Why does my opinion matter? It doesn’t. At least no more or less than anyone else’s, and there’s nothing stopping you from hitting ‘delete’ and moving onto the next article that catches your attention.
Choose to read on however, and you’ll be exposed to the thoughts of a complete stranger, someone who until relatively recently had limited knowledge of Cosplay. Having done so, what should you do with the information? Well nothing really, because it’s only a set of thoughts, and who the hell am I anyway?
The point is we read articles everyday, written by complete strangers, some of whom clearly have an agenda. We may nod in agreement if the content strikes a chord. We may learn something new, or be awakened to an alternative perspective. Whatever the case may be, we weigh those words, (oblivious to the motives behind them) against our own personal views and beliefs.
The sad thing is that for the most part, the greatest reaction is reserved for opinion that criticises something or someone close to us, or something in which we find pleasure.
Consider for a moment that the authors of such mischief know this already. In fact their notoriety, maybe even self-worth, relies upon it. Dare I say that regardless of the upset they ultimately cause, they are the ones in the most vulnerable position; needing us to be upset or outraged, because their own sense of self is in the balance.
Think about it for a moment. If they can’t stimulate reaction, how relevant are they?
I strongly suspect that this was the case having read a recent article by an established contributor to a well known tabloid. I won’t mention either by name because what’s the point? Her view could have come from anyone. The only difference really was in the number of people she’s able to reach.
I’m told that the content of her article appears to have changed from her original version, is it less harsh now? Does it matter? Does her opinion matter at all? Given the level of response it provoked, I’m guessing many would say it does. It’s probably an exaggerated version of her thoughts anyway, because her writing style is frequently controversial. Think of it as her ‘character’; sound familiar?
Now seeing that you’ve made it this far, I’m guessing that you’re somewhat interested in my take on the matter, and what motivated a complete outsider who’s never been to a Con or fabricated a costume, to comment.

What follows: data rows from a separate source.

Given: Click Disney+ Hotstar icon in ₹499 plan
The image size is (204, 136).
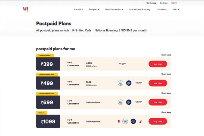Looking at the screenshot, I should (x=129, y=83).
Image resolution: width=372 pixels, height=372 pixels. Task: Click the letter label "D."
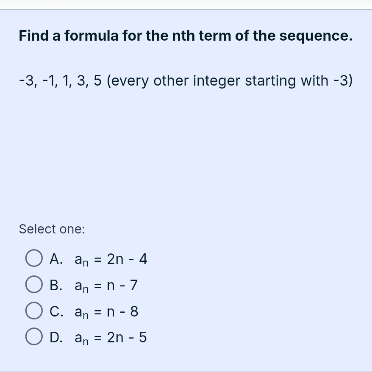point(56,338)
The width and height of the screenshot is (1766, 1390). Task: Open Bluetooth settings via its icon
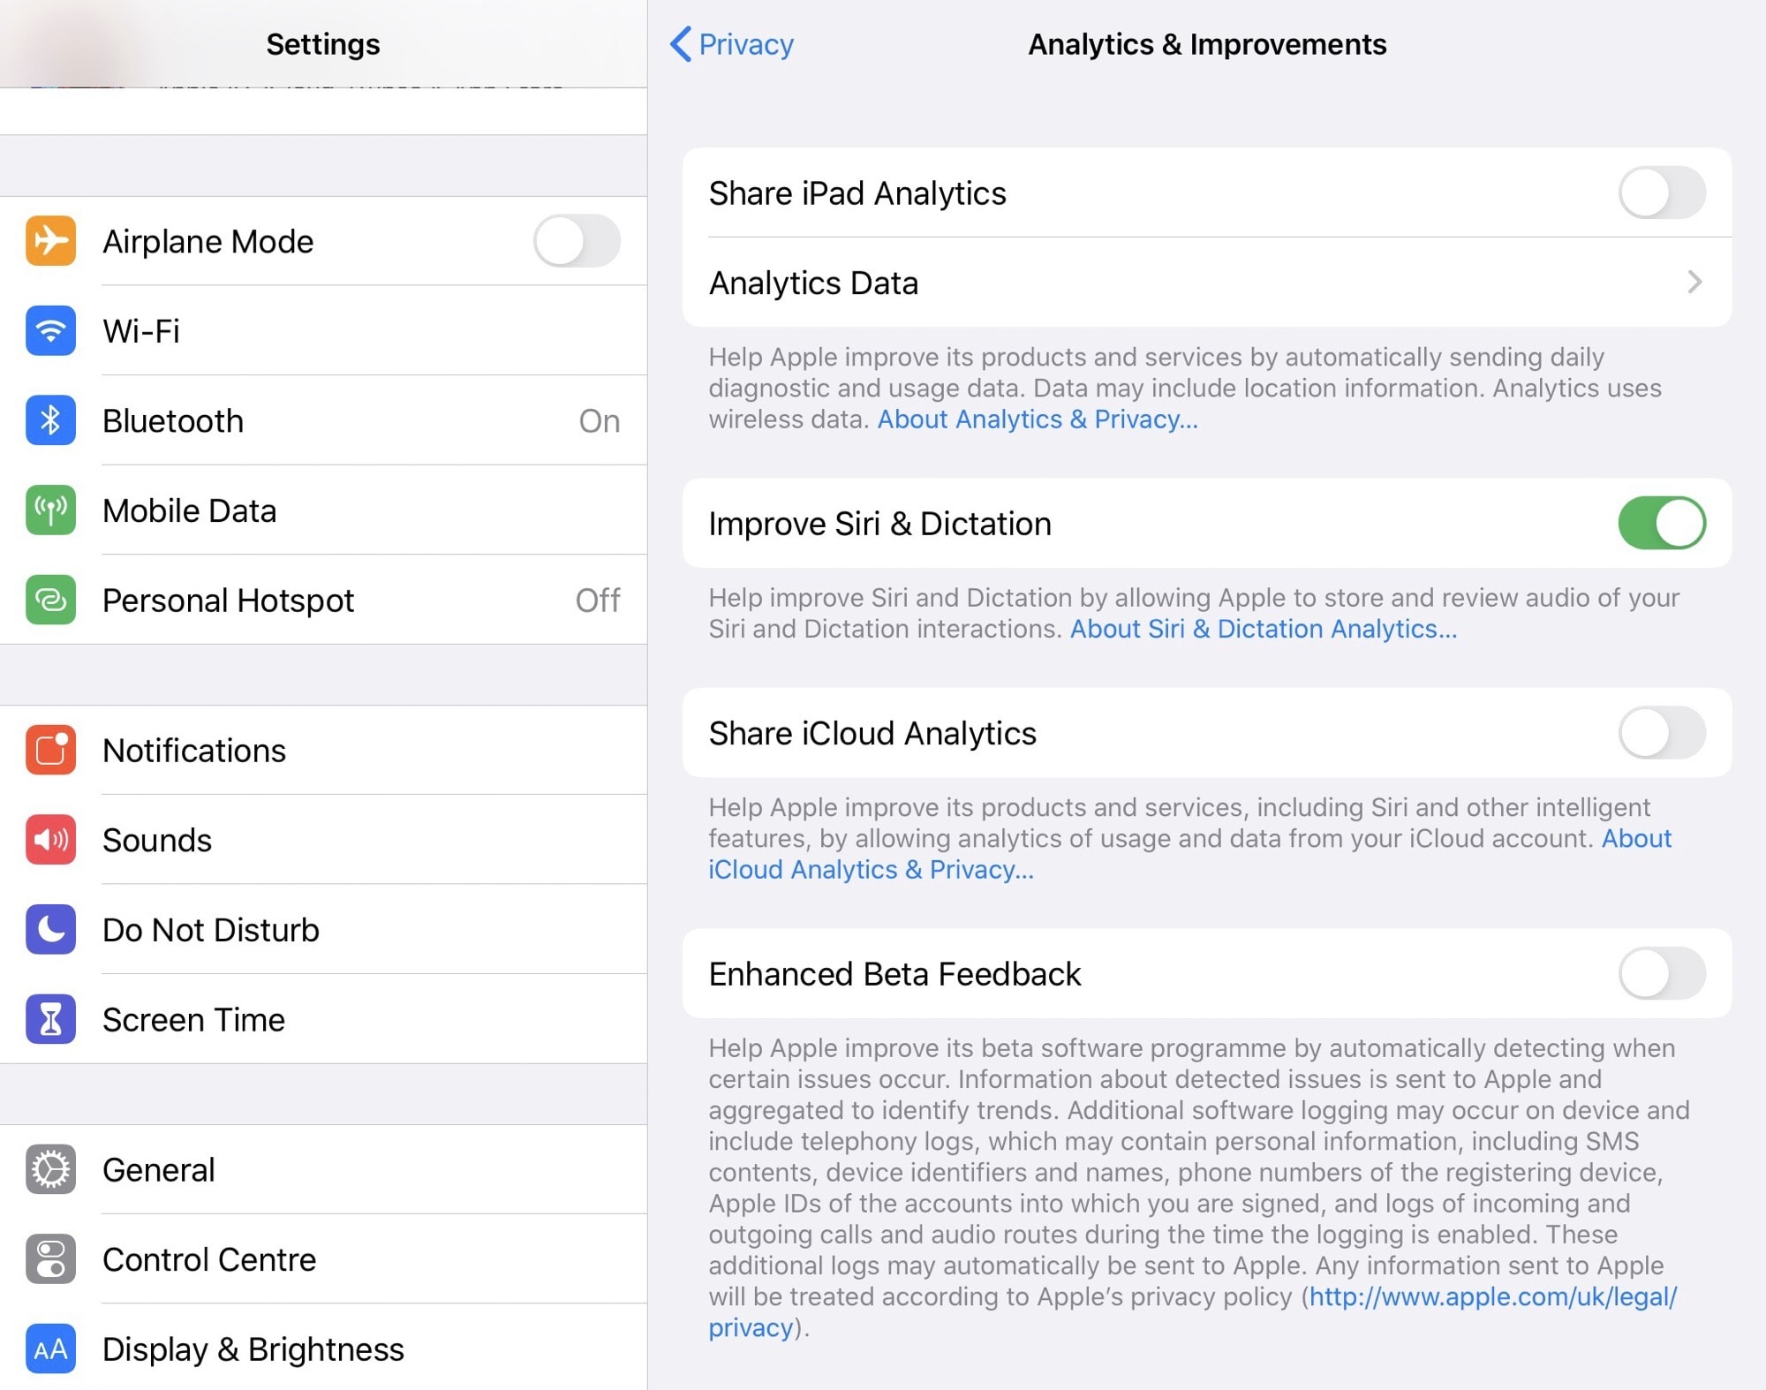[x=50, y=421]
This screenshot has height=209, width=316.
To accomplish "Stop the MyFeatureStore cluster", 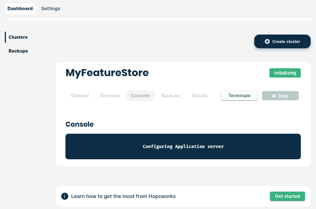I will tap(280, 96).
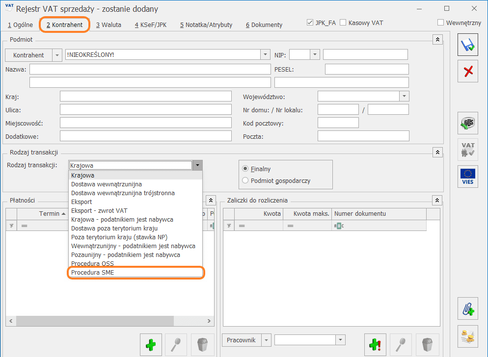Click the Płatności horizontal scrollbar
The height and width of the screenshot is (357, 488).
pyautogui.click(x=110, y=321)
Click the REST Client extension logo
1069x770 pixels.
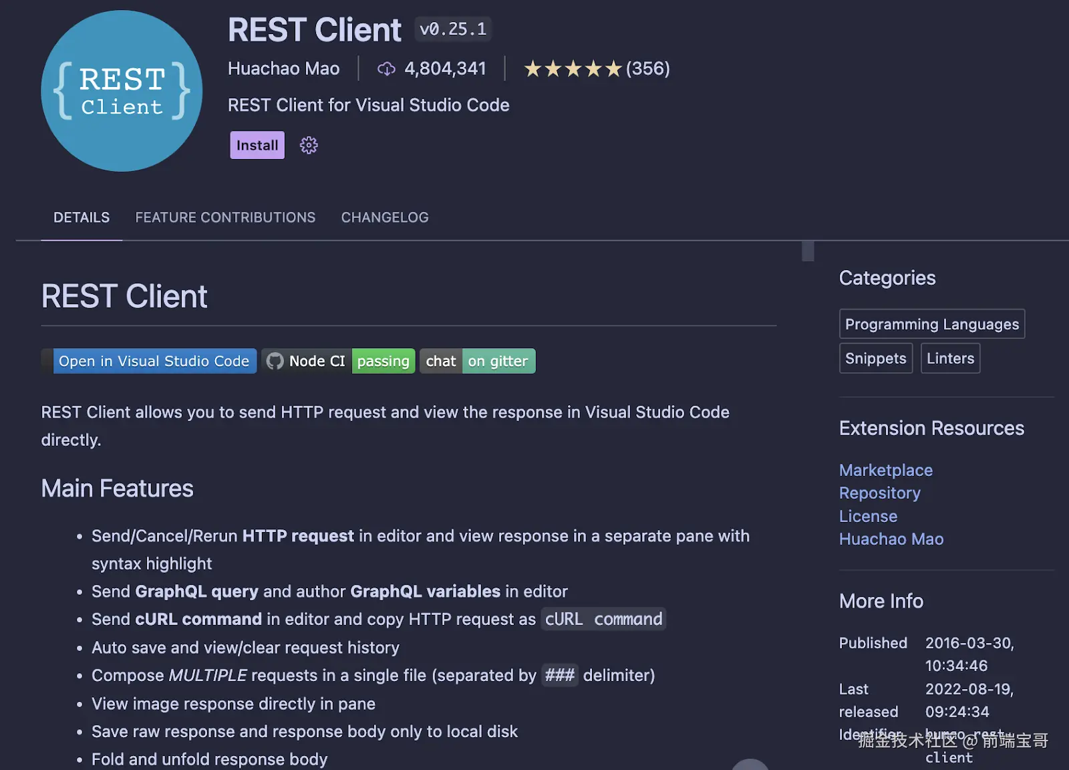click(122, 91)
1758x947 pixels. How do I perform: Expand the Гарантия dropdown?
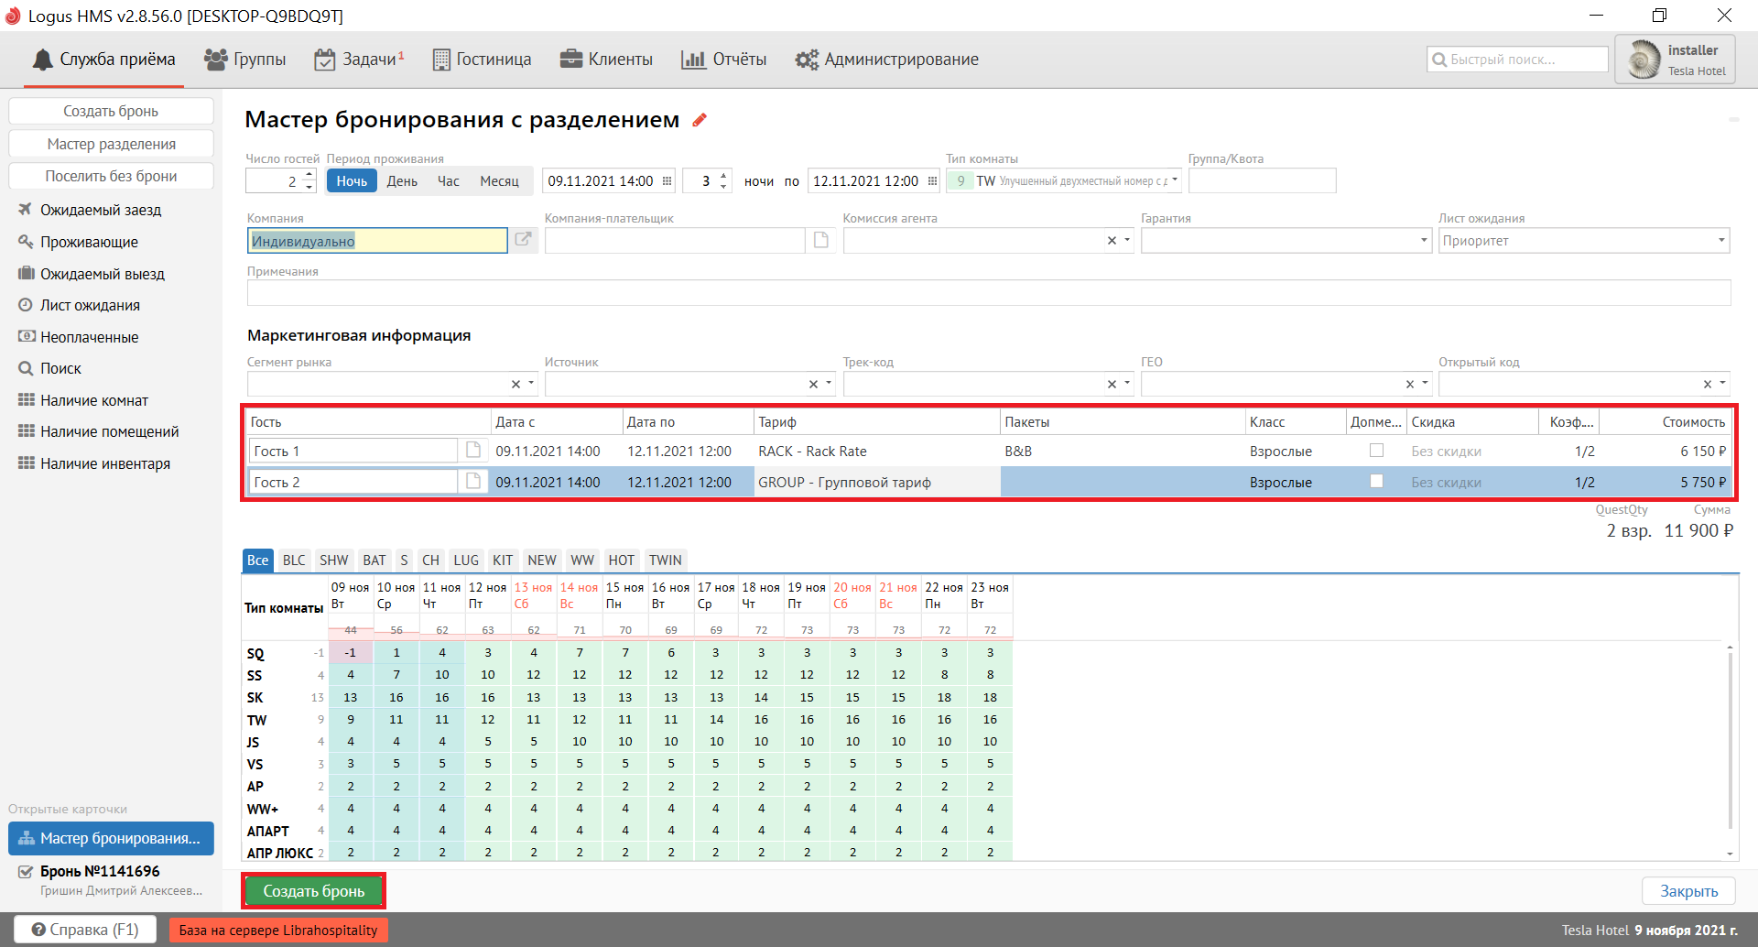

Well a member of my household is a regular attendee at Cons, and I’m pretty used to seeing Wonder Woman, Ciri, or an assortment of Disney characters parade through the kitchen. Yep when Wonder Woman has fetched you a brew, you’ve kinda seen it all.
What I’ve learned from having a Cosplayer around, is the level of skill and the hours of work it takes to create a costume. Wonder Woman Mk1 took forever. Mk 2 was much quicker, as of course you learn by experience. I don’t have that level of creativity, and I’m impressed.
What I’m also impressed with is the level of community that’s involved. The support, help, and camaraderie that’s available to complete strangers who just happen to share an interest. I hear the stories post convention, and love listening about all the fun and interaction, often with kids who got to meet their heroes.
Then there’s the charity work, and the time given so generously to visit poorly children. You set a wonderful example and put many of us to shame.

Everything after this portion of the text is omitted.